[Saved entries]
◆ ◆ ◆

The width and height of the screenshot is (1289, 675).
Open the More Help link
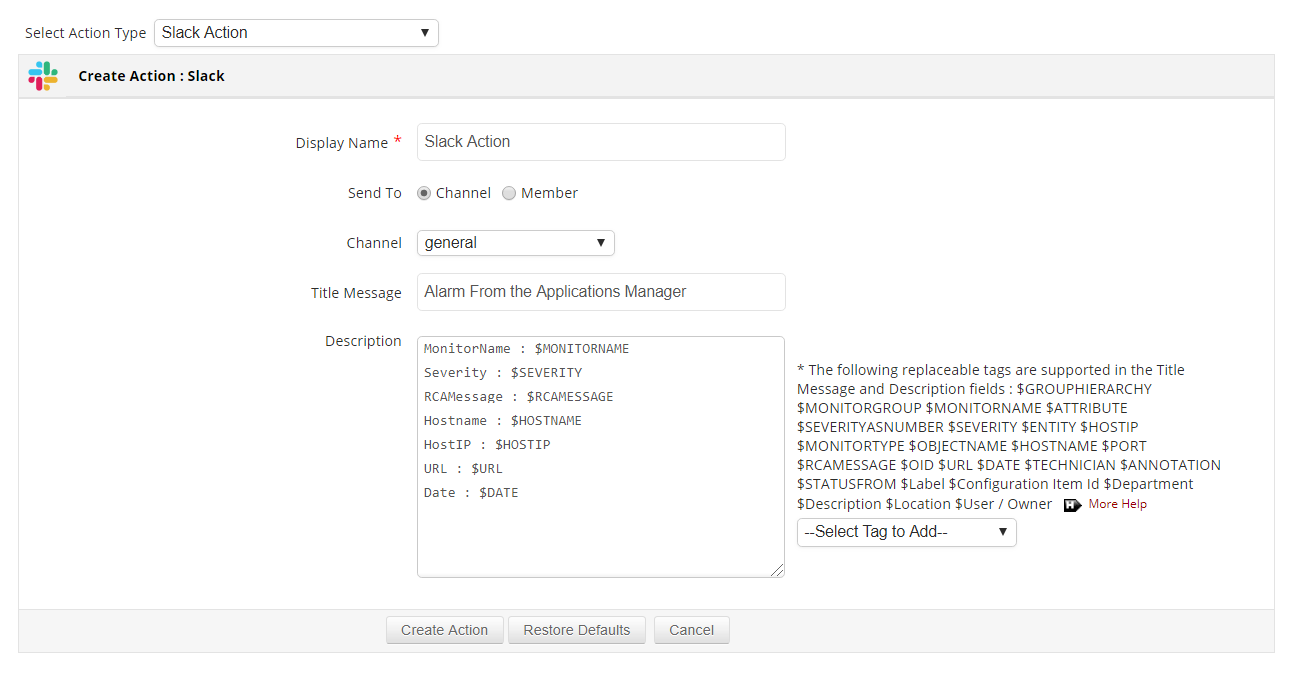click(x=1117, y=504)
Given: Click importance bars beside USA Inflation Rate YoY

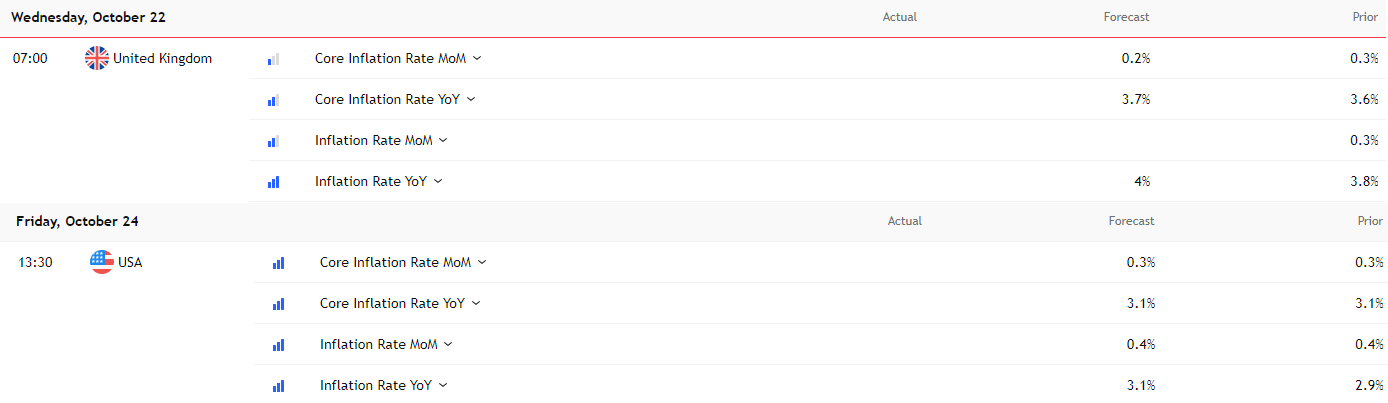Looking at the screenshot, I should click(x=278, y=385).
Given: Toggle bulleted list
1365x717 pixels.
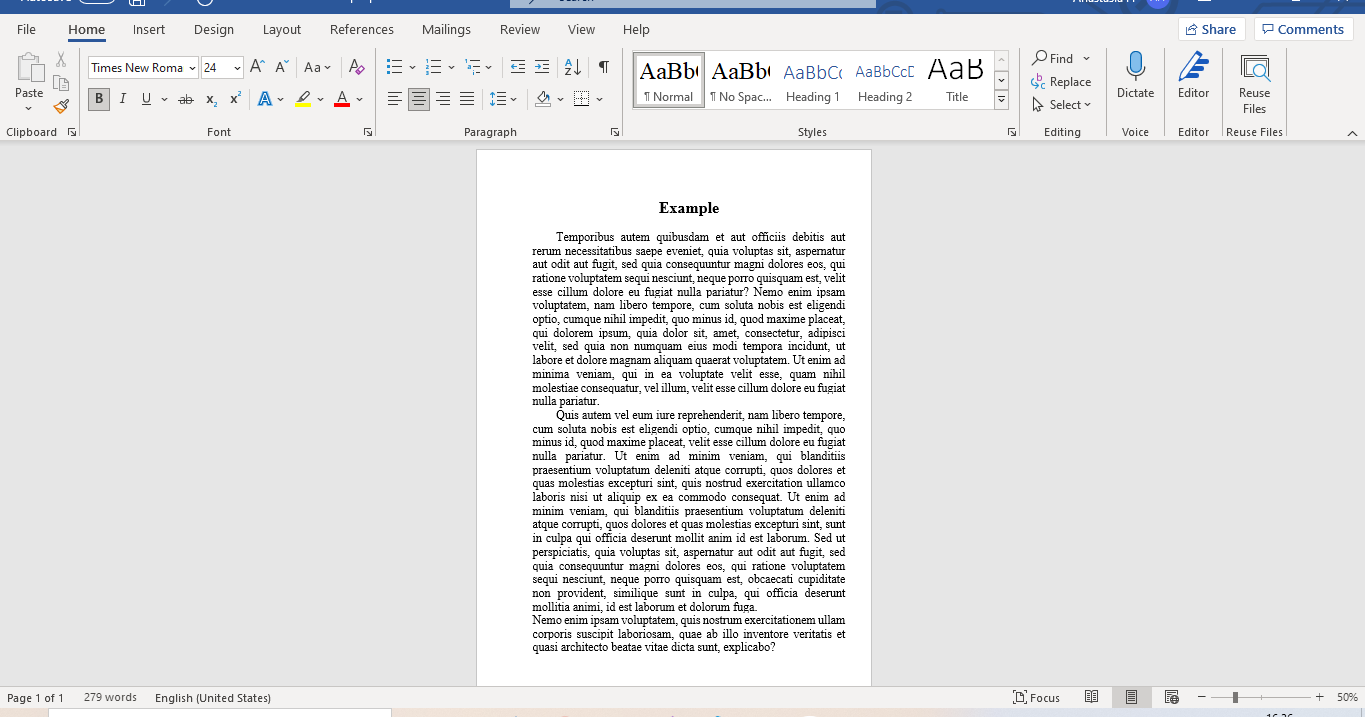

◆ ◆ ◆

### Goal of the exercise
Repeat the entries verbatim; no pictures.

### Solution to this task
The width and height of the screenshot is (1289, 675).
Open the More Help link
click(x=1117, y=504)
Given: Click importance bars beside USA Inflation Rate YoY

Looking at the screenshot, I should click(x=278, y=385).
Given: Toggle bulleted list
1365x717 pixels.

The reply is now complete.